Excerpt:

%%

Hence the Texas expedition was of great value to the troops, but without noteworthy contests with
the enemy, who only appeared in small bodies, called "Rangers." One of these bands,
however, attacked a small reconnoitering party, whilst the Twenty-second was at Indianola, and
captured six of its men. Not long before its departure from Matagorda Island, the regiment, under
the command of General Warren in person, made an expedition to Port Lavaca, seventy miles from the
island, and taking possession of the place, captured a large quantity of property, and returned in
safety.
The regiment reached New Orleans the first of May, moving on two vessels, Major White
commanding the right Ring and Captain Gearkee the left during the voyage. Soon after its arrival,
the left wing, Captain A. B. Cree, now commanding, moved up the Mississippi and the Red River to
Fort De Russey, General Warren taking thither a considerable force to aid the army of Banks in its
retreat. Captain Cree rejoined the regiment at Baton Rouge, on the 10th of June, whither the right
wing had meanwhile proceeded. The commanding officer being now commissioned Colonel, Major White was
promoted Lieutenant-Colonel and Captain John H. Gearkee, Major.
Early in July Colonel Graham reported to General Reynolds at New Orleans. The Thirteenth
Corps being discontinued the Twenty-second was assigned to the Second Brigade, Second Division,
Nineteenth Corps, Colonel E. L. Molineaux, One Hundred and Fifty-ninth New York, commanding brigade,
General Grover the division, and General Emory the corps On the 17th, the regiment embarked for
Fortress Monroe, where it arrived on the 24th, without memorable incident, except a general
conviction that the writer of "Life on the Ocean Wave" ought to have been hanged for his
execrable taste. The command proceeded up the James River to Bermuda Hundreds, and marching thence a
few miles joined the Army of the James, General Butler. The regiment remained on duty in the
trenches between the James and the Appomattox till the 31st, when Colonel Graham was ordered to
report at Washington City. Arriving the next day, the regiment marched up Four-and-a-half street,
down Pennsylvania Avenue by the Capitol, and halted at the Soldiers' Rest for the night, where the
men enjoyed themselves heartily. The command remained in the vicinity of Washington a fortnight.

%%

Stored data
%%

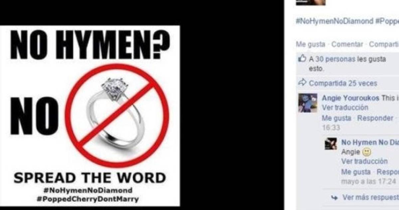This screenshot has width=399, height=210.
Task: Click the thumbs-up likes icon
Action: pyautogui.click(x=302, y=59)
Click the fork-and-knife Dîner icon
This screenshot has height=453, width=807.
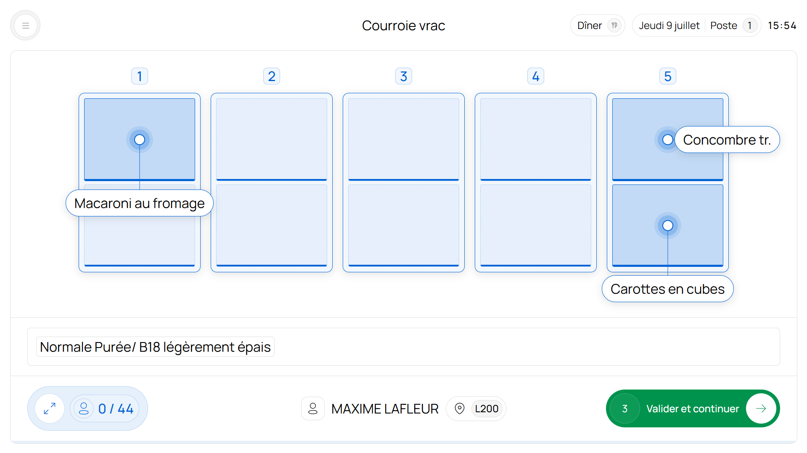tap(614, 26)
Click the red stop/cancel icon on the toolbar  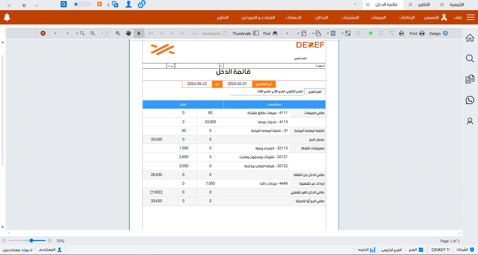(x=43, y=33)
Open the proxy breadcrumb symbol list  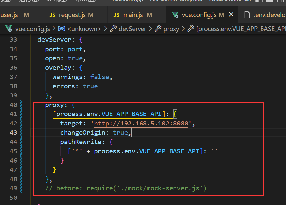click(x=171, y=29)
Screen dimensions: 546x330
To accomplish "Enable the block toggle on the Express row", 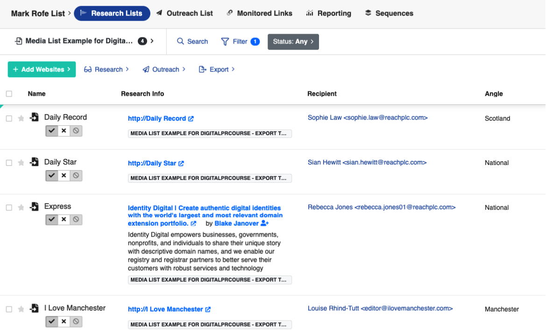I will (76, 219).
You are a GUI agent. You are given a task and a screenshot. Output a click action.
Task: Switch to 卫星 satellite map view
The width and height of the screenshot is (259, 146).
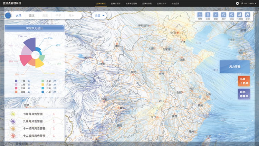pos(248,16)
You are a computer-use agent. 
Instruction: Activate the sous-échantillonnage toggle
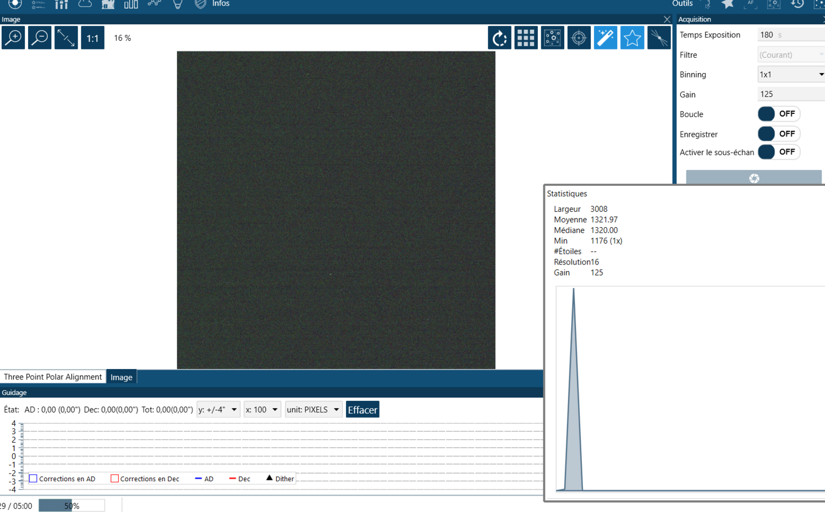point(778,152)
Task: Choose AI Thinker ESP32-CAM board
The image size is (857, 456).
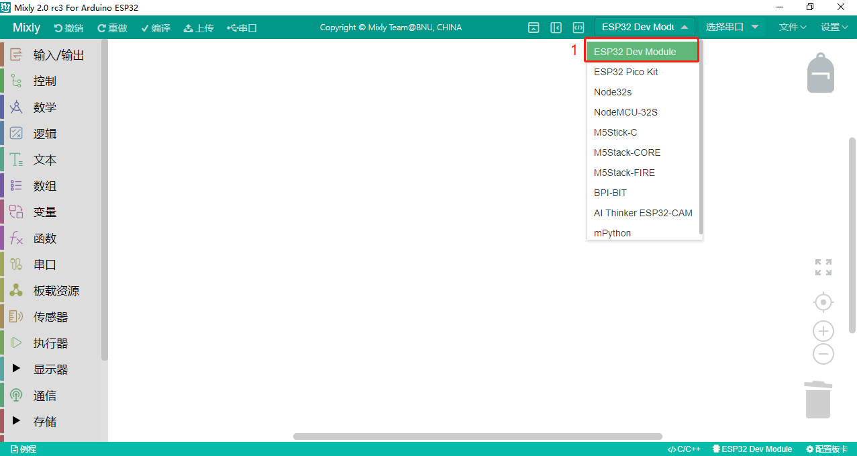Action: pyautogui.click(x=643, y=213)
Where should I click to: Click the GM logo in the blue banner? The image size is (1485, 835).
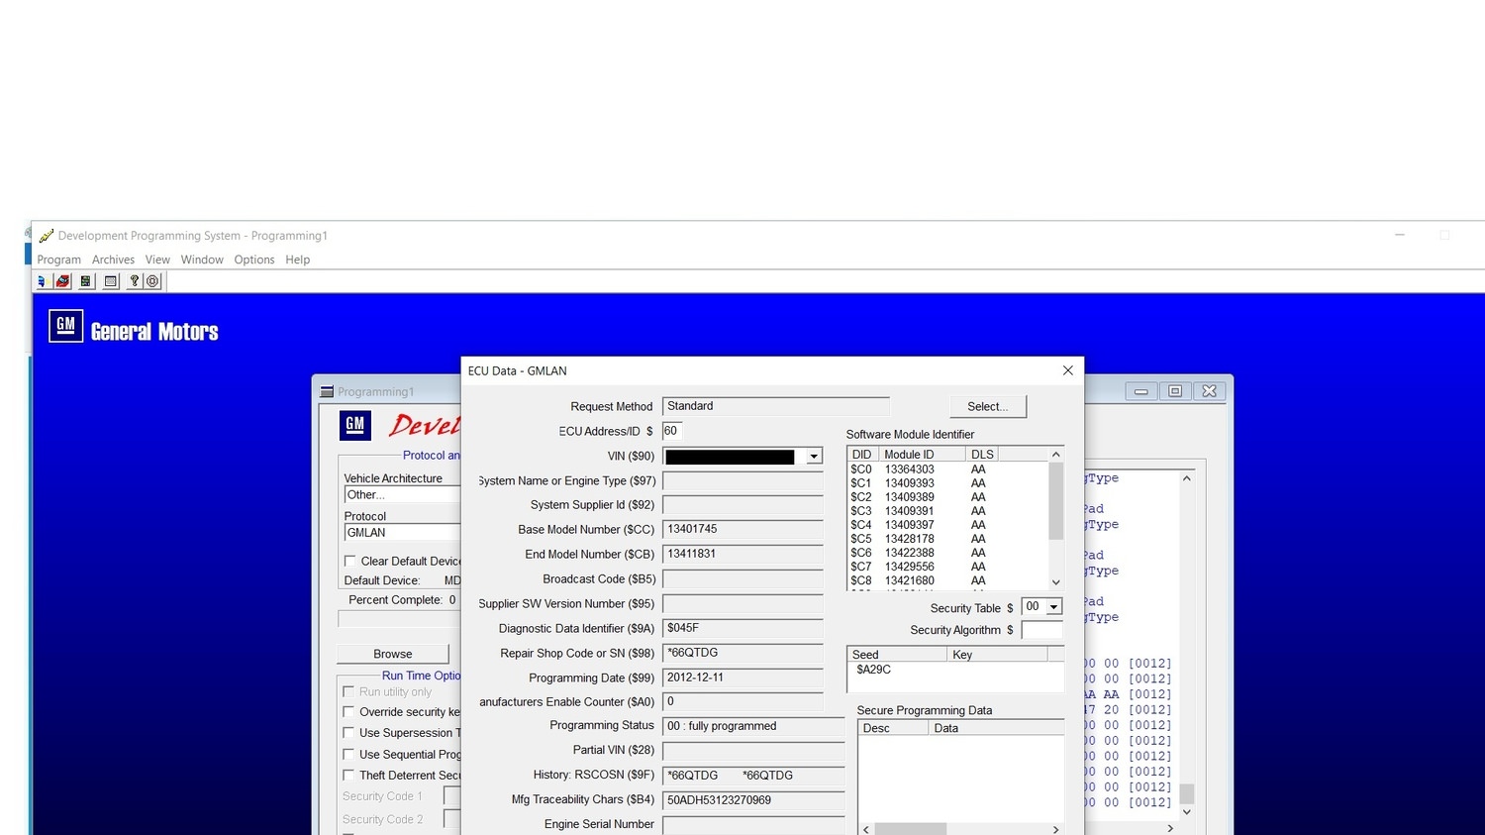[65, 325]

%%

Your instructions:
Reproduce the passage on the Twenty-second regiment's movements word for word, from start to finish.

Solution for this task:
Hence the Texas expedition was of great value to the troops, but without noteworthy contests with
the enemy, who only appeared in small bodies, called "Rangers." One of these bands,
however, attacked a small reconnoitering party, whilst the Twenty-second was at Indianola, and
captured six of its men. Not long before its departure from Matagorda Island, the regiment, under
the command of General Warren in person, made an expedition to Port Lavaca, seventy miles from the
island, and taking possession of the place, captured a large quantity of property, and returned in
safety.
The regiment reached New Orleans the first of May, moving on two vessels, Major White
commanding the right Ring and Captain Gearkee the left during the voyage. Soon after its arrival,
the left wing, Captain A. B. Cree, now commanding, moved up the Mississippi and the Red River to
Fort De Russey, General Warren taking thither a considerable force to aid the army of Banks in its
retreat. Captain Cree rejoined the regiment at Baton Rouge, on the 10th of June, whither the right
wing had meanwhile proceeded. The commanding officer being now commissioned Colonel, Major White was
promoted Lieutenant-Colonel and Captain John H. Gearkee, Major.
Early in July Colonel Graham reported to General Reynolds at New Orleans. The Thirteenth
Corps being discontinued the Twenty-second was assigned to the Second Brigade, Second Division,
Nineteenth Corps, Colonel E. L. Molineaux, One Hundred and Fifty-ninth New York, commanding brigade,
General Grover the division, and General Emory the corps On the 17th, the regiment embarked for
Fortress Monroe, where it arrived on the 24th, without memorable incident, except a general
conviction that the writer of "Life on the Ocean Wave" ought to have been hanged for his
execrable taste. The command proceeded up the James River to Bermuda Hundreds, and marching thence a
few miles joined the Army of the James, General Butler. The regiment remained on duty in the
trenches between the James and the Appomattox till the 31st, when Colonel Graham was ordered to
report at Washington City. Arriving the next day, the regiment marched up Four-and-a-half street,
down Pennsylvania Avenue by the Capitol, and halted at the Soldiers' Rest for the night, where the
men enjoyed themselves heartily. The command remained in the vicinity of Washington a fortnight.